THE REGENERATION of dilapidated 1950s flat complex Dolphin House is “years away”, Dublin City Council has told residents who are living with persistent sewage and mould problems.
Tests carried out by Tobin Consulting Engineers on water that had come up through the plug holes of sinks and baths in the council flat complex found the levels of faecal coliforms were consistent with those found in raw sewage.
However, acting assistant city manager Martin Kavanagh yesterday told residents the waste water back-up found in sinks and baths did not contain “toilet waste”, according to city council engineers.
“The issue is with the waste water pipes and not the foul waste pipes. This means that toilet waste is not coming out in people’s bath and sinks. Both systems are entirely separate and only join together underground under the blocks.”
Mr Kavanagh said he had received these assurances from the city engineers before he was aware of the details in the Tobin report and he would ask the engineers to review its contents.
The Tobin tests detected faecal coliform levels more than 570 million times the safe level for drinking water in the sinks and baths. The level of coliforms was “exceptionally high” and was consistent with “partially treated and untreated sewage waste”.

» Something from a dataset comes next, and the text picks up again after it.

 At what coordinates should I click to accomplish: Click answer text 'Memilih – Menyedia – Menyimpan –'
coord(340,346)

The report, commissioned by Barnardos on behalf of residents’ group Rialto Rights in Action, was presented yesterday at a follow-up to a “human rights hearing” held last May on the conditions in the flat complex. Irish Human Rights Commission president Dr Maurice Manning last May said the State and city council were breaching a UN convention on social rights by failing to provide adequate housing conditions for residents of Dolphin House.
The meeting yesterday heard living conditions had deteriorated further since last May.

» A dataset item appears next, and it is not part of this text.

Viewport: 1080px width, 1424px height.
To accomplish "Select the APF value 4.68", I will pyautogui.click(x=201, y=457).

The percentage of tenants reporting damp in their flats had increased from 72 per cent to 77 per cent. Reports of mould rose from 64 per cent to 66 per cent. Reports of “sewage invasion” and sewage smells fell slightly from 89 per cent of tenants to 77 per cent.
Mr Kavanagh said the council had over the summer instituted a programme of “rodding” to clear out waste-water pipes, which had resulted in fewer complaints in relation to sewage blockages.
Two corroded waste-water pipes had been identified as being in need of full replacement and estimates were being sought for their replacement.
However, Mr Kavanagh said the regeneration of the complex was not a prospect in the short or medium term.
“There is no point in me coming here and giving false hope . . . The regeneration of Dolphin House is years away and has particularly been put longer away by everything we’ve heard in recent days in relation to the State of the economy.”
The council had last year appointed an architect to devise a master plan for the regeneration of the estate. However, the project was now “years away and in the middle of a queue” of regeneration projects, Mr Kavanagh said.
Minister of State for Equality Mary White attended the meeting and said she would work to resolve the residents’ issues.